The U.N. Food and Agricultural Organization along with the U.S. Department of Agriculture claim that the world's grain harvest, for a second year in a row, will not be able to meet worldwide consumption needs.
Professor John Holden, president of the American Association for the Advancement of Science, said recently that climate change is happening a lot faster than predicted. So what, if anything, might this all mean?
The short answer is we don't know for certain. The longer-term answer is we don't know ... for certain. But only fools would act as though nothing has changed or that some very bad things are unlikely to occur. In conclusion, a great many fools inhabit the planet and a great many governments are run by fools.
The remarkable increase in world grain and food production that has occurred over the past 40 or 50 years has begun to slow down. For one, there are more mouths to feed. In 1950 the world's population was less than 3 billion people. Today we have more than twice that number. More people have meant less farmland under cultivation because the land is being used for human habitation.

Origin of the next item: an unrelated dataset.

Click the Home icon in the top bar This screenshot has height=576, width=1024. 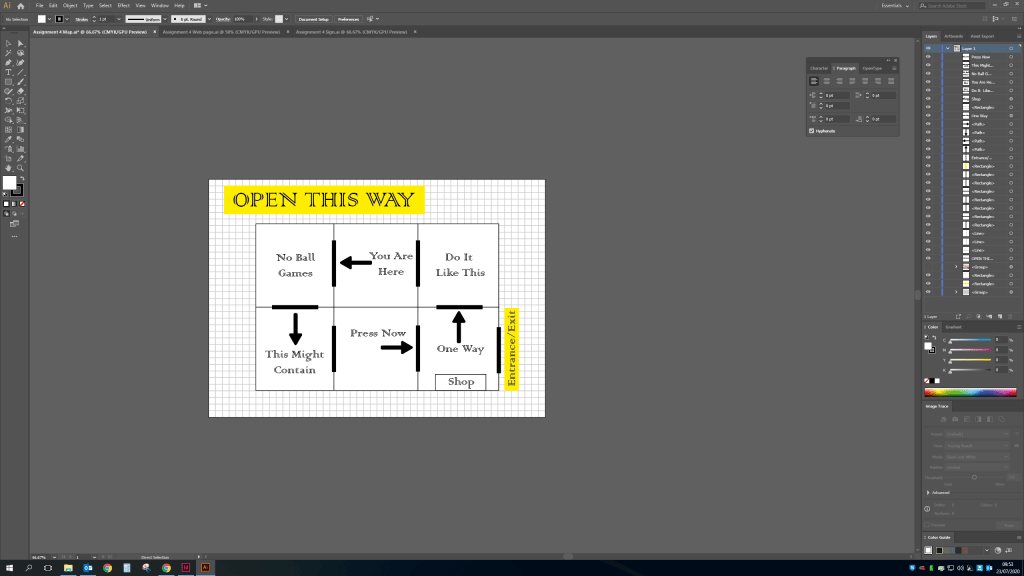(20, 5)
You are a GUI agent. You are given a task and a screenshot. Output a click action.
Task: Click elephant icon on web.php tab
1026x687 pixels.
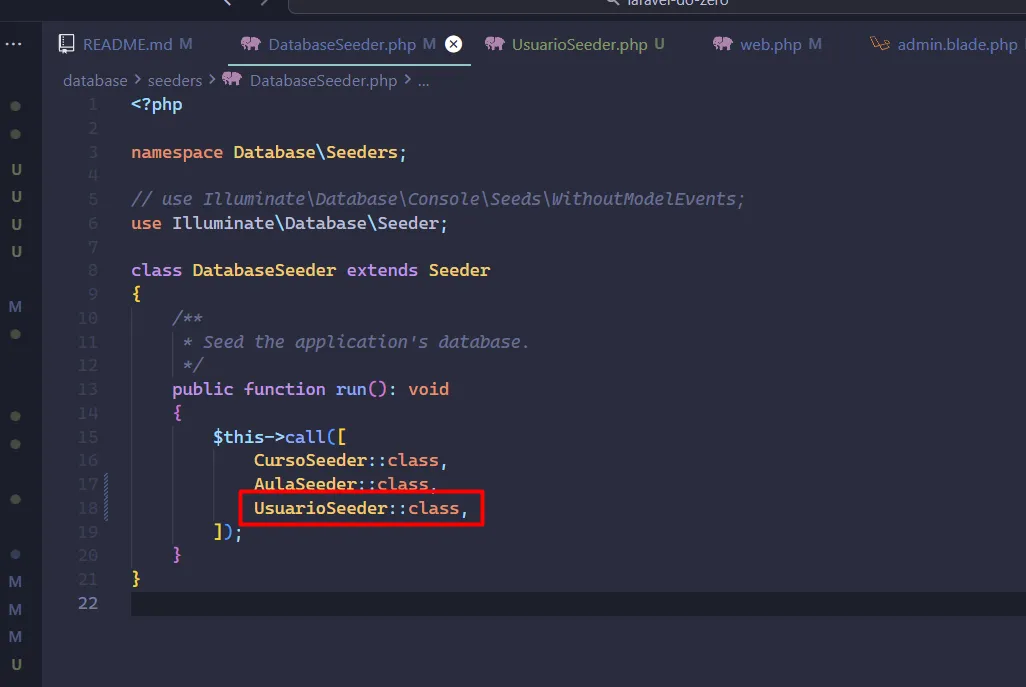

Perhaps the vegetarians have had it right all along. It seems that as the standard-of-living has risen in many countries, meat consumption has increased. A lot of those slaughtered animals are fed grain. Perhaps a third of the world's grain harvest goes directly to feeding the animals we eat.
A relatively new problem has arisen in our attempt to find alternatives to fossil fuels. The primary reason for the interest in the need to reduce global warming gases as well as the distinct possibility that "black gold" could be a lot less plentiful and cheap. Biofuels is one of the many alternatives.
The potential problem, however, is that a biofuel, like ethanol--sometimes made from corn--and plentiful in the United States, will not be exported to feed primarily poor people overseas, but will be used instead to fuel our vehicles. In a country like the U.S. where there is no genuine energy-conservation-environmental policy, the consequences could be disastrous for grain supplies worldwide.
The potential monster in the room is of course climate change. Melting ice caps, rising sea levels, heatwaves, floods, and desertification could cause global disruptions on a scale we humans can barely envision.
Increasing fuel efficiency standard and establishing authentic conservation policies in the developed world are important. Spending time and money to help people in the developing world grow food in ways that do not harm the environment are worth the effort. But until we believe collectively that a disaster may be inching toward us, and the developed countries find leaders that can both think and imagine, our choices will "drip" away every day.